L'ospedale, inaugurato da Carlos Salinas nel 1993, nacque con la vocazione di simbolo dello sviluppo e divenne un grande elefante bianco della Selva Lacandona, dimostrazione della simulazione governativa durante gli ultimi 12 anni. Dopo l’insurrezione servì da sede della Croce Rossa Internazionale, fino al 9 febbraio del 1995. Di nuovo sotto l'IMSS, accompagnò l'occupazione militare per sei anni ed ha visto ritornare gli abitanti dopo altrettanti anni di esilio in montagna.

I lavoratori che protestano insistono dicendo che non ci sono attualmente conflitti coi tepeyaqueros che non sono i loro principali utenti, ma con i loro vicini. “Gli zapatisti hanno i loro propri servizi di salute”, spiegano.

Non lontano, nella comunità San José del Rio, si trova la clinica-ospedale autonoma per i municipi ribelli San Pedro di Michoacán, Tierra y Libertad, General Emiliano Zapata e Libertad de Los Pueblos Mayas. “Viva i villaggi che soffrirono per costruire questo ospedale”, proclama uno dei muri dell'edificio, dove si sono formati già circa 120 promotori di salute, si sono praticate alcune chirurgie programmate e c'è finalmente un medico in pianta stabile.

Qualunque paragone con l'ospedale della Previdenza Sociale è su un terreno disuguale e sdruccioloso, come la selva stessa. Anche qui il servizio di consultazione è permanente, più limitato però più economico di quello istituzionale. Si è appena inaugurato il 4 giugno il ponte sul fiume, per dar accesso alla clinica autonoma, costruita ed equipaggiata con appoggio solidale di collettivi d'Italia, di Germania, di Svizzera, di Stati Uniti e del Messico.
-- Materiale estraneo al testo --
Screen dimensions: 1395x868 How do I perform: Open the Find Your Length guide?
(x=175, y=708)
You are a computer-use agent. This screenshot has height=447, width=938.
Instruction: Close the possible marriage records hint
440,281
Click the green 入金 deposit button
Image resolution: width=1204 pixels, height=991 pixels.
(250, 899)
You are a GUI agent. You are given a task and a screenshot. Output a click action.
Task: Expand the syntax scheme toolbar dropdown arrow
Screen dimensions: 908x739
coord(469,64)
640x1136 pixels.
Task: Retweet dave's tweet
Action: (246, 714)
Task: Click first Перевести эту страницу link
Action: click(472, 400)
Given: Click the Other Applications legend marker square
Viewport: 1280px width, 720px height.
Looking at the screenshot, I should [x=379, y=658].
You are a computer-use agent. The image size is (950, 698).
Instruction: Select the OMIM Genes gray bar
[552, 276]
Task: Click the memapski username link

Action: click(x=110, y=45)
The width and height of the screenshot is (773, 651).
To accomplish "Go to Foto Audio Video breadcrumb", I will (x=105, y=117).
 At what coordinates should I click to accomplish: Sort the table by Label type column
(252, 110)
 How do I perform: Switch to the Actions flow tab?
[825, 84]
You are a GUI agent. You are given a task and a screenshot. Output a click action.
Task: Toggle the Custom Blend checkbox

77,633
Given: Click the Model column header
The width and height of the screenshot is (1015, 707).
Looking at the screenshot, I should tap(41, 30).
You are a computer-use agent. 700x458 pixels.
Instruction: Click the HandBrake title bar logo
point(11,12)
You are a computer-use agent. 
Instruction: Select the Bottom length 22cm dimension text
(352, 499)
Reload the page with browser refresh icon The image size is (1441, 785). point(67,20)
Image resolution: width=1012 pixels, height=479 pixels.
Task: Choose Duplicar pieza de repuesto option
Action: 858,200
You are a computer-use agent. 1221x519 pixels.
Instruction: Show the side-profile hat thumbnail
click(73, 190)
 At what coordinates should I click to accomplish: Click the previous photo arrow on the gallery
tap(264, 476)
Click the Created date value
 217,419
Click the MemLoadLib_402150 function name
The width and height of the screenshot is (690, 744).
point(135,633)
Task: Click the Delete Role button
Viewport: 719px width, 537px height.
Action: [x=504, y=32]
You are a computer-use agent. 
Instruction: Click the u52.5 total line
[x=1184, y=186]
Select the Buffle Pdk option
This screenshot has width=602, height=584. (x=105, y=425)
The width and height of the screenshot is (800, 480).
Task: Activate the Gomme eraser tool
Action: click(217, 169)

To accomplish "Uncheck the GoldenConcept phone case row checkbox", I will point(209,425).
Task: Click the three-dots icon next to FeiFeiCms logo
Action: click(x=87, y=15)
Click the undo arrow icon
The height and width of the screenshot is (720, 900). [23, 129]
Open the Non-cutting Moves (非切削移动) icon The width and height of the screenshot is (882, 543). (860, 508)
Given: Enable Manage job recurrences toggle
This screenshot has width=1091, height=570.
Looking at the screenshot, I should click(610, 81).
Questa mattina i promotori che lavorano ci dicono che ci sono due malati ricoverati, ma non ci danno il permesso di entrare nell’ospedale. Funzionano anche la farmacia, il laboratorio clinico e la consultazione esterna. Hanno una sola ambulanza. Qui nessun lavoratore riceve stipendio. Compiono il loro servizio comunitario per propria volontà ed affrontano le sue carenze senza lamentarsi di nessun padrone, perché la clinica è di tutti.

Un curioso murales adorna la sala d’attesa, quasi un portone di fronte al giardino ed al fiume. In secondo piano (che rappresenta il passato) l'ex presidente Carlos Salinas de Gortari ed Hernán Cortés tagliano con una sega il tronco di un albero. Salinas porta sul petto la banda presidenziale ed al bavero, molto piccoli, gli emblemi del PRI, del PAN e del PRD. Cortés, solo un coltello alla cintura. In primo piano, il presente, un nuovo albero cresce sul moncherino abbattuto e l'abbracciano un insurgente col passamontagna, un indigeno ed alcune persone della società civile.